— BEGIN Selected passage —
AP®MathsCollege BoardCalculus ABStudy GuidesUnit 1: Limits & ContinuityUnit 1 OverviewUnit 1 Summary

Unit 1 Summary (College Board AP® Calculus AB): Study Guide

Written by: Roger B

Reviewed by: Jamie Wood

Updated on 13 April 2026

Limits & continuity summary

Key definitions

The limit of a function $f$ at the value $x = c$ is $\lim_{x \to c} f (x) = L$ if
- if $\lim_{x \to c^{-}} f (x)$ and $\lim_{x \to c^{+}} f (x)$ exist
- $\lim_{x \to c^{-}} f (x) = \lim_{x \to c^{+}} f (x) = L$
A function $f$ is continuous at the value $x = c$ if
- $f (c)$ and $\lim_{x \to c} f (x)$ exist
- and $\lim_{x \to c} f (x) = f (c)$
A function $f$ has a removable discontinuity at the value $x = c$ if
- $f (c)$ and $\lim_{x \to c} f (x)$ exist
- and $\lim_{x \to c} f (x) \neq f (c)$
$y = c$ is a horizontal asymptote for the graph $y = f (x)$ if $\lim_{x \to \infty} f (x) = c$ or $\lim_{x \to - \infty} f (x) = c$
$x = c$ is a vertical asymptote for the graph $y = f (x)$ if $\lim_{x \to c^{-}} f (x) = \pm \infty$ or $\lim_{x \to c^{+}} f (x) = \pm \infty$

Key theorems

Squeeze theorem
- Let $f$ , $g$ and $h$ be functions defined on an open interval including $a$ such that
  - $g (x) \leq f (x) \leq h (x)$ for all $x$ in the interval (except possibly $a$ ), and
  - $\lim_{x \to a} g (x) = \lim_{x \to a} h (x) = L$
- Then $\lim_{x \to a} f (x) = L$
Intermediate value theorem (IVT)
— END Selected passage —
— BEGIN Raw records —
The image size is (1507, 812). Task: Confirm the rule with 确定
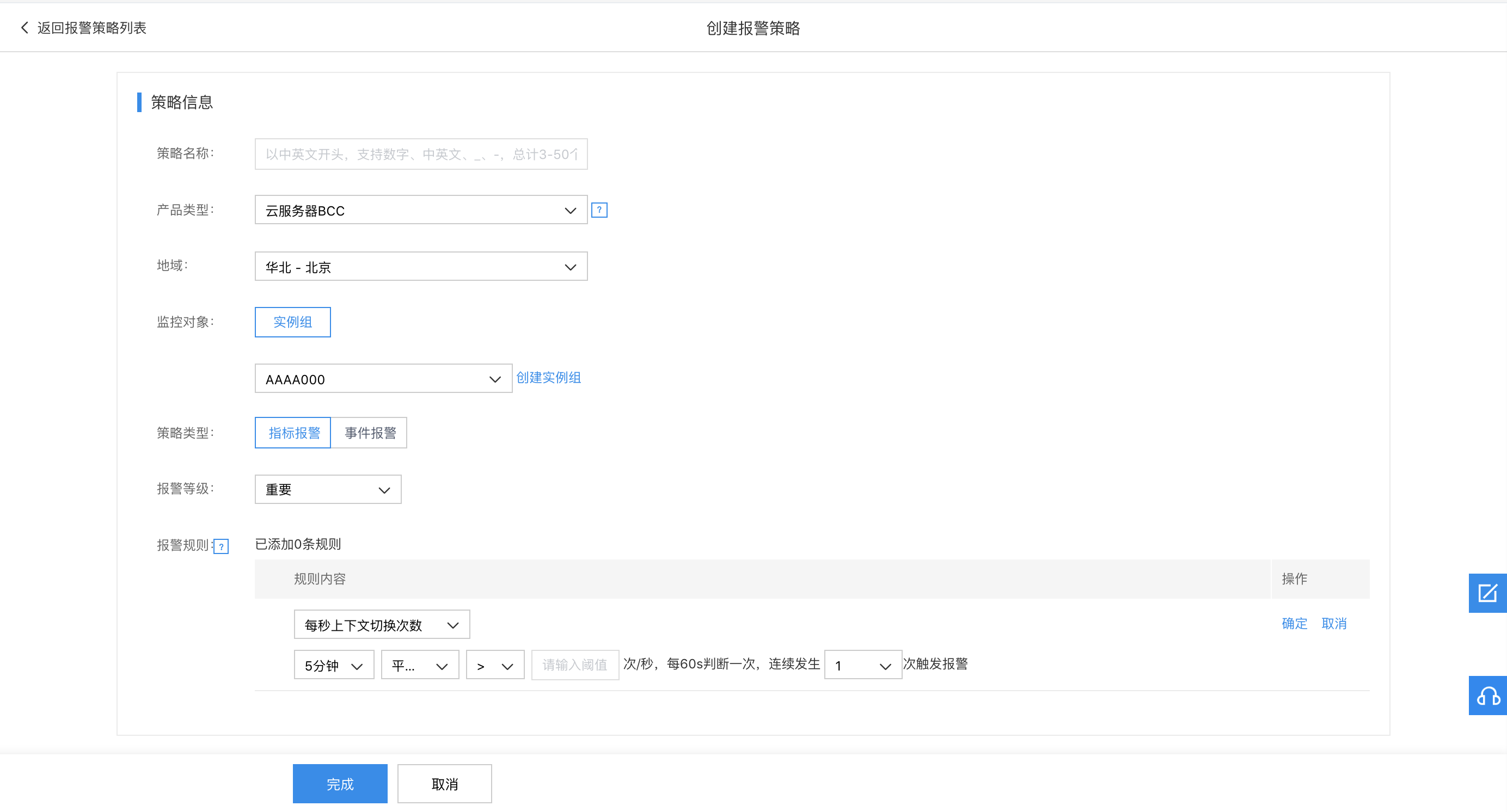pyautogui.click(x=1294, y=623)
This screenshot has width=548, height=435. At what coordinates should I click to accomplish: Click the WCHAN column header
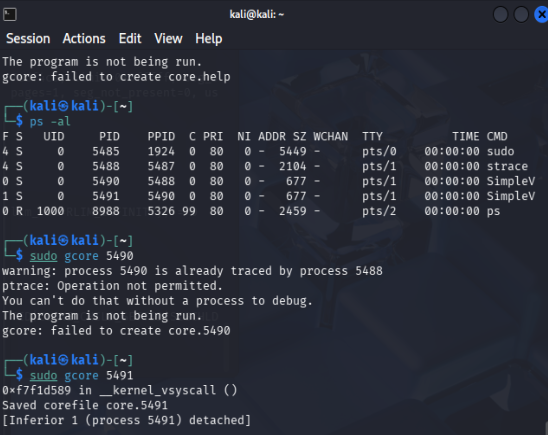tap(331, 136)
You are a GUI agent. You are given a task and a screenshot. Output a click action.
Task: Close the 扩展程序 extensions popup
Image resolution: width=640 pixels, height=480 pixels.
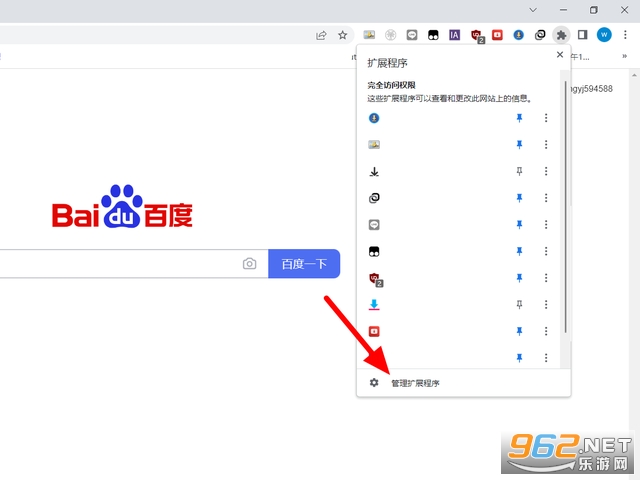tap(559, 56)

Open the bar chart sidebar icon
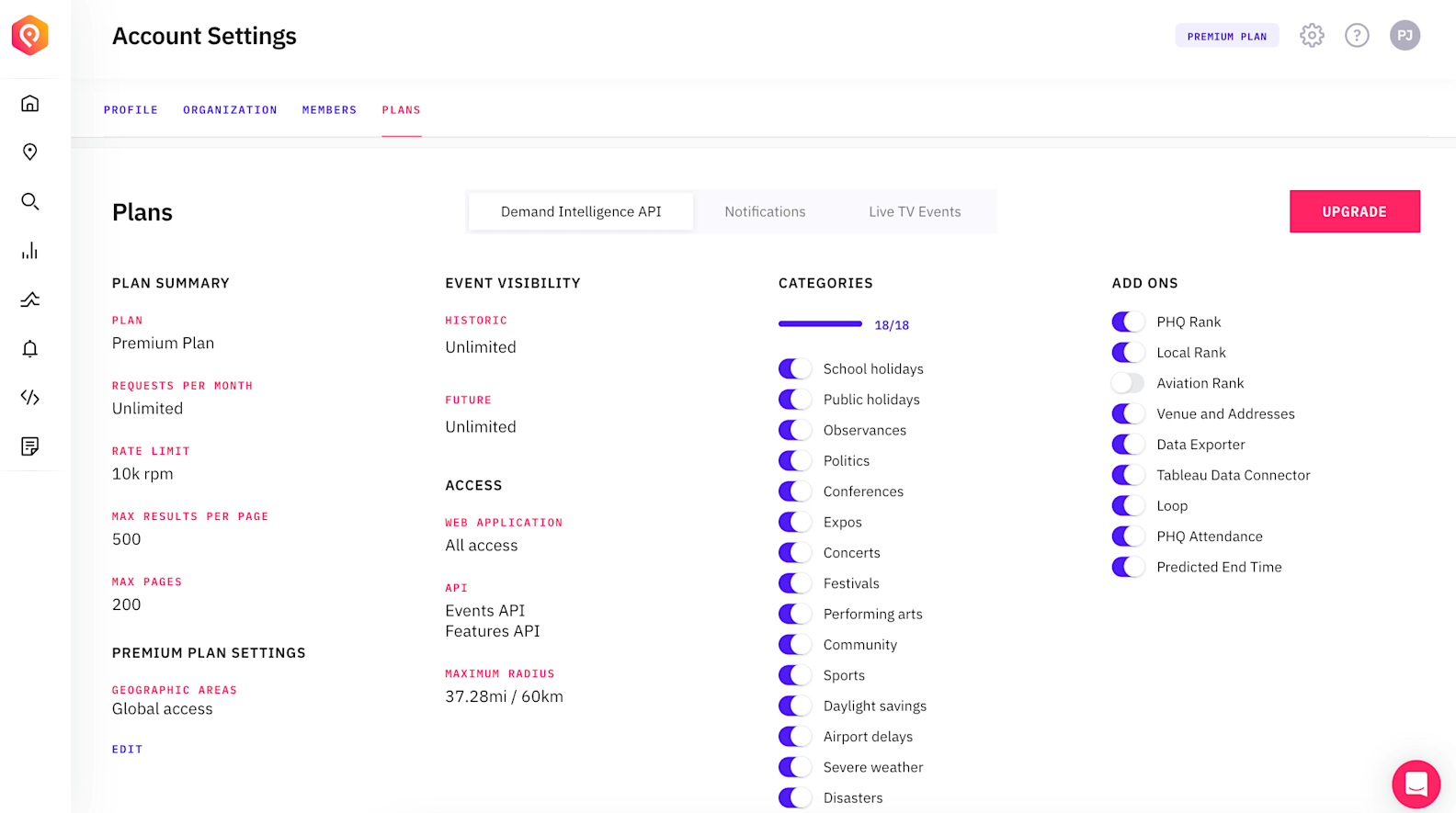[x=30, y=251]
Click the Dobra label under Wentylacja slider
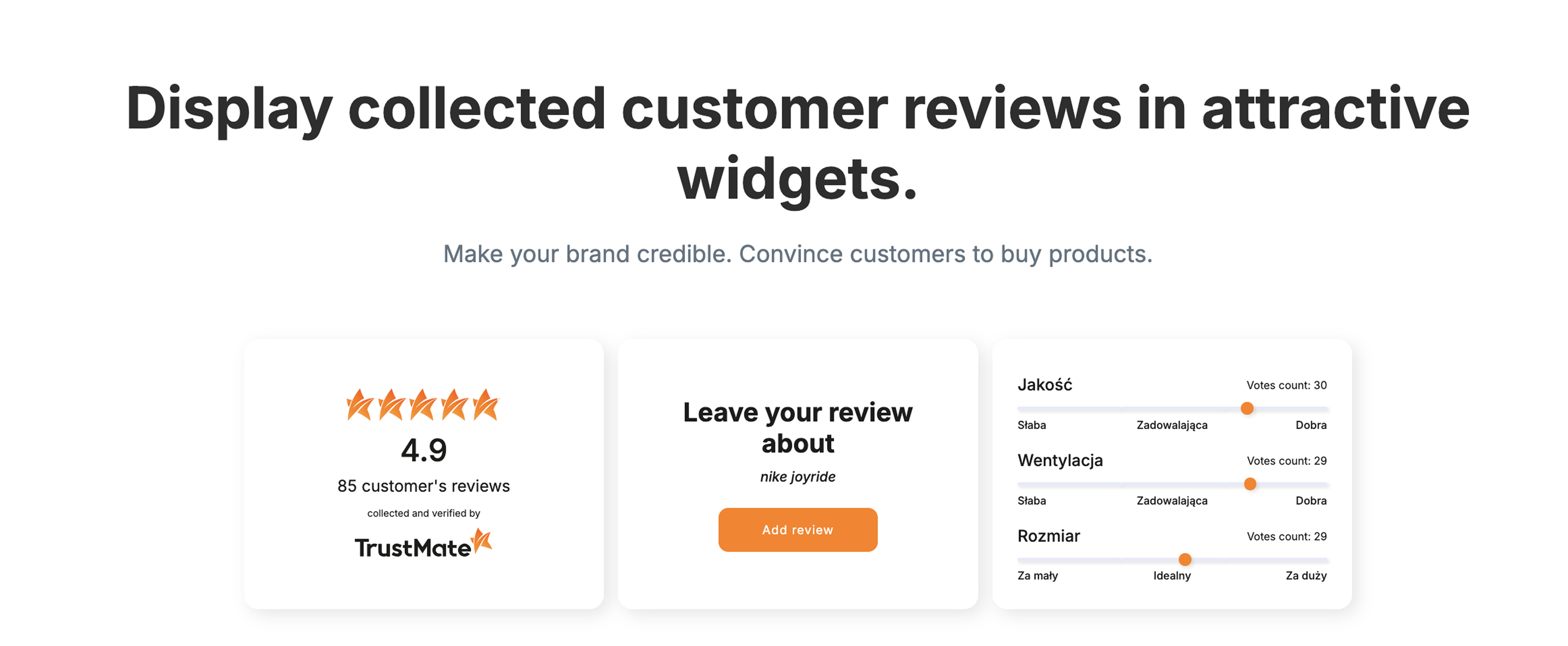The image size is (1568, 646). 1310,501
— END Raw records —
Stated task: Please reproduce the passage in the limits and continuity summary word for word, starting with "Squeeze theorem" and going on through "value theorem (IVT)".

Solution for this problem:
Squeeze theorem
- Let $f$ , $g$ and $h$ be functions defined on an open interval including $a$ such that
  - $g (x) \leq f (x) \leq h (x)$ for all $x$ in the interval (except possibly $a$ ), and
  - $\lim_{x \to a} g (x) = \lim_{x \to a} h (x) = L$
- Then $\lim_{x \to a} f (x) = L$
Intermediate value theorem (IVT)